In Delhi, another storm was brewing for him. The High Court declined on Monday to grant an interim injunction in a Rs 2 crore defamation suit filed by Aaj Tak anchor Anjana Om Kashyap and TV Today Network against Khan and several other online educators. The suit stems from a May 29 debate in which Kashyap commented on the commercialisation of education and the influence of online star teachers. Khan and others allegedly responded with a coordinated social media campaign calling her a "bikau patrakar" accusing Aaj Tak of running a "fake news ki dukaan" and, according to the suit, publicly naming the school attended by Kashyap's child. The court has asked defendants to file replies and listed the matter for June 17.

➡️ What I find most interesting in this story is the timeline. Anjana Om Kashyap files her suit on May 29. The vandalism incident happened on June 2 followed by the fire service safety audit. I mean it is either 'misfortune always comes together' or... and here I ask you to wear a tinfoil hat with me... this is a way to discredit yet another well known name from a minority community at a time when the education ministry is heavily under attack for its obvious failure.


Read with me

🔗 Running the census on the backs of poorly paid women

Ranjeeta Awale and Vanita Detake are ASHA workers in Mumbai. Every morning they walk through the bastis of Mankhurd in 40-degree heat, covering their heads with dupattas because the paper-thin caps the government gave them as part of their Census kit are useless. They carry heavy bags, fill digital surveys on overheating phones, knock on doors in neighbourhoods where people have gone back to their villages for summer, and try not to drink too much water because there are no toilets they can use on their rounds.

For this, ASHA workers in Mumbai earn a base of Rs 1,650 a month, with incentive payments that can reach Rs 4,000 to Rs 8,500 depending on whether they hit their targets. Most take second jobs in the evenings, domestic labour, nursing, piecework, because there is no other way to survive in Mumbai on what the government pays. Their Census enumeration payment, Rs 25,000 total, will be disbursed after the entire exercise concludes in 2027. I am sorry, what!

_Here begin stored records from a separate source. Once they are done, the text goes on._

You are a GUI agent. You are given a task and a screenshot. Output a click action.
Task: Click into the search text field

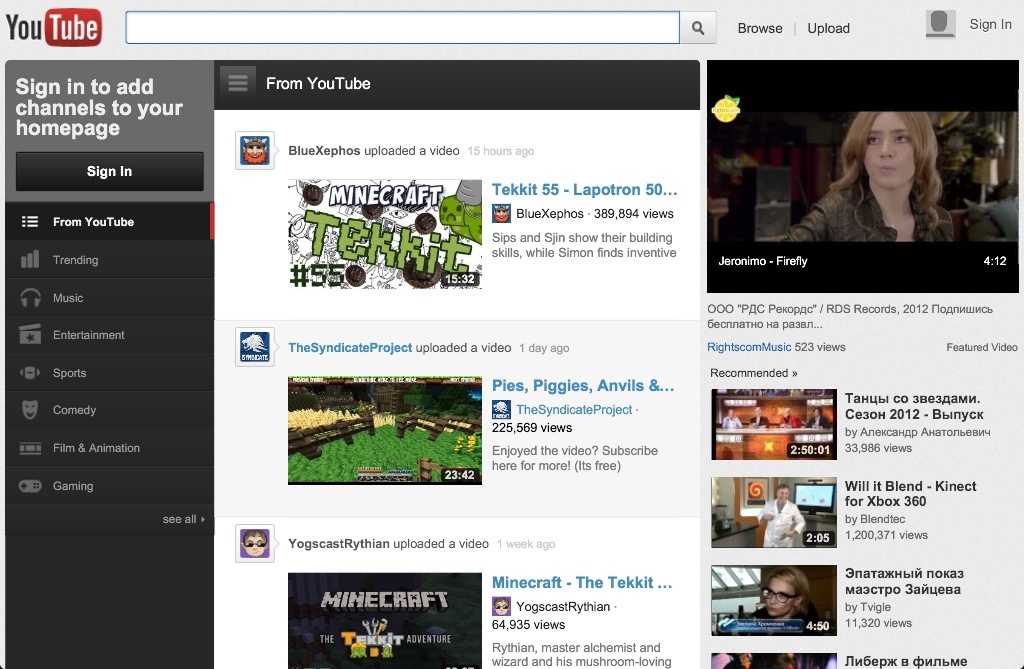pyautogui.click(x=402, y=28)
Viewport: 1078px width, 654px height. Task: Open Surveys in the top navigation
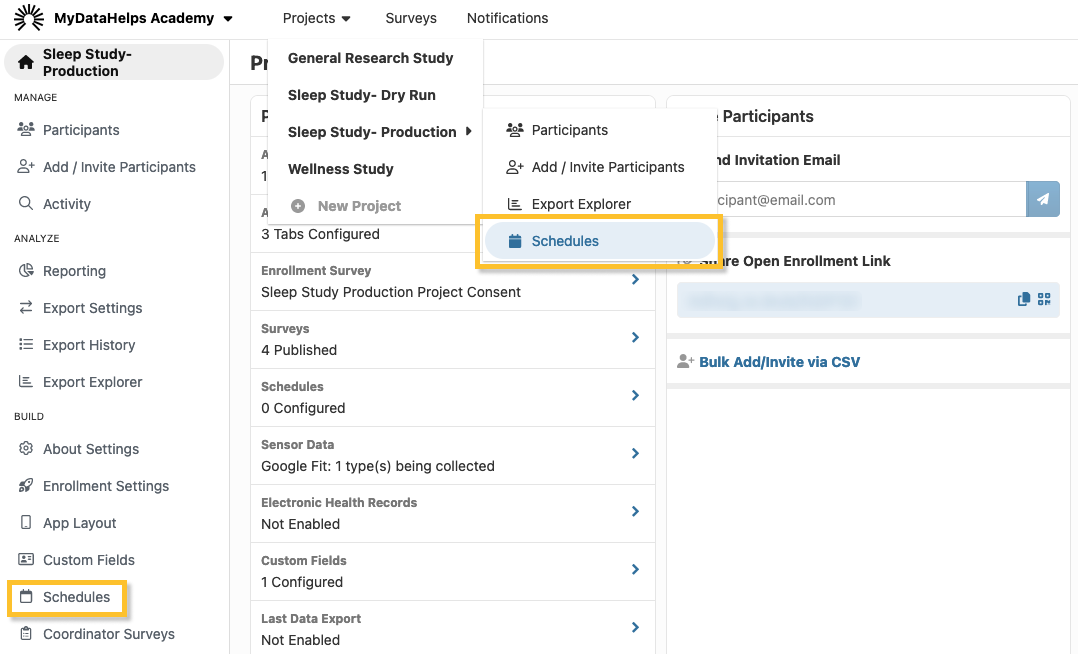point(410,18)
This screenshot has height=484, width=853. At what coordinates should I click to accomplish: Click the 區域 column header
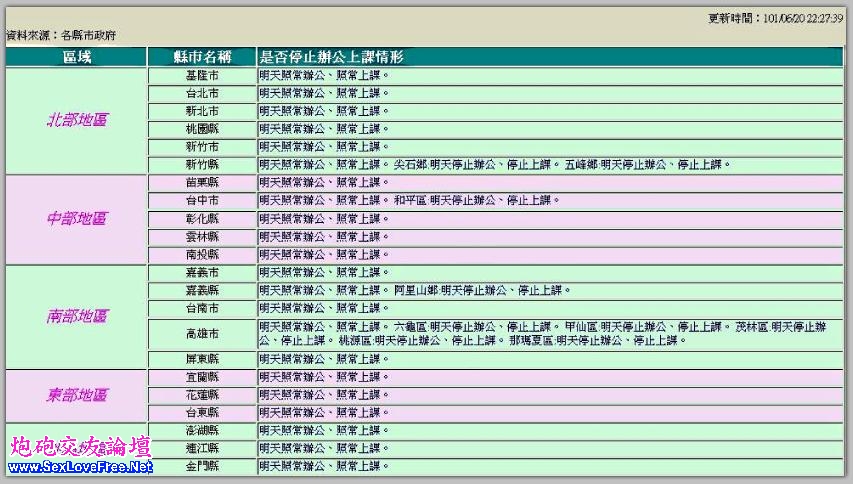(x=77, y=58)
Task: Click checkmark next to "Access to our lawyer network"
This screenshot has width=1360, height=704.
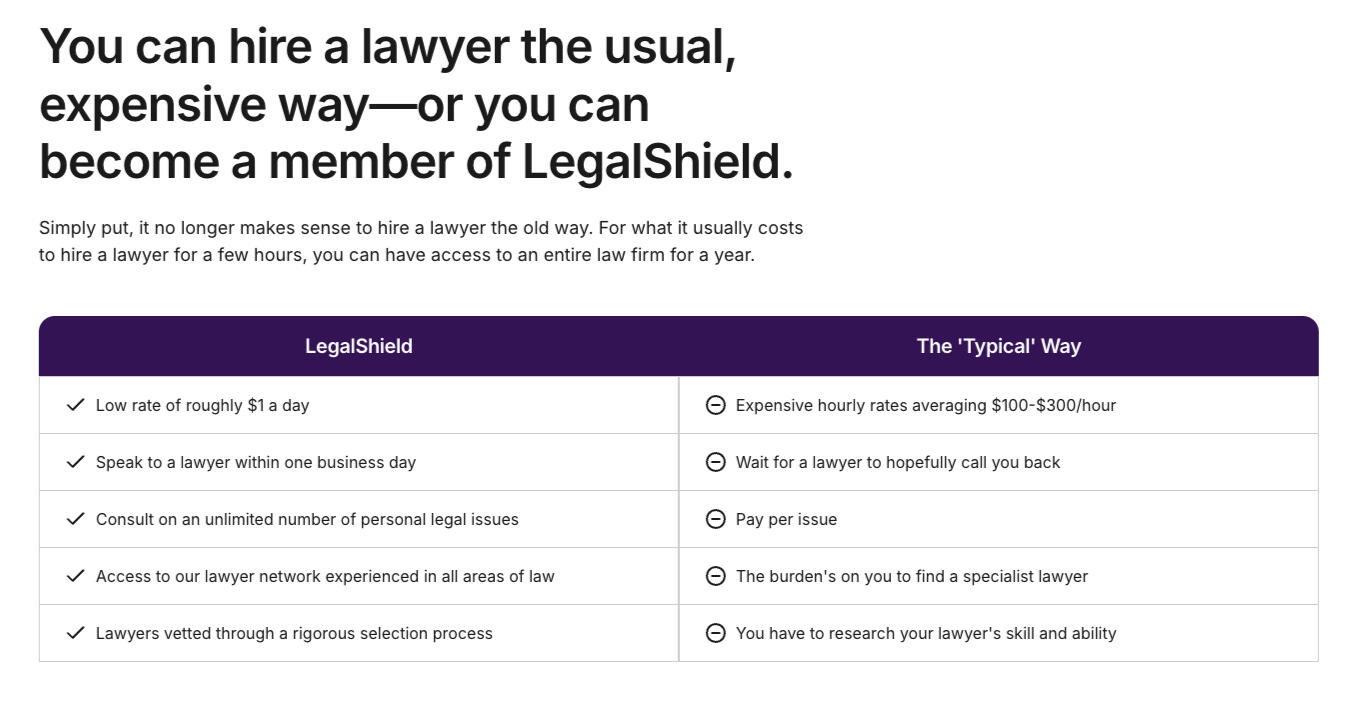Action: pos(75,576)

ASHA workers are classified as volunteers under Indian labour law, not employees. This classification allows the state to assign them the work of permanent government staff while avoiding the obligations of employment, fixed salary, pension, health insurance, or legal protection from unsafe working conditions. India has not ratified the ILO convention that would mandate occupational health and safety standards for the informal sector.

The health consequences of working in this heat are specific and documented. Women who cannot relieve themselves in public routinely reduce their water intake, placing sustained stress on their kidneys. Among ASHA workers surveyed in Haryana, 68% reported worsened dehydration, 67% exhaustion, and 55% gastrointestinal or skin problems from heat. Older workers deal with UTIs, hot flashes, and hypertension while completing their rounds. There is no mandatory heat action plan that covers these workers. They are listed in Maharashtra's state climate action plan as essential to heat response work, with no training, compensation, or protection provided for any of it.

➡️ India's public health infrastructure runs on these women. Maternal health tracking, immunisation, polio camps, disease surveillance, Census enumeration, election booth duty, COVID response. When the pandemic hit, ASHA workers died doing this work and were not compensated. They are still waiting for payment from election duty. The state has built its last-mile health delivery system on labour it classifies as voluntary precisely so it does not have to pay for it properly or protect it legally.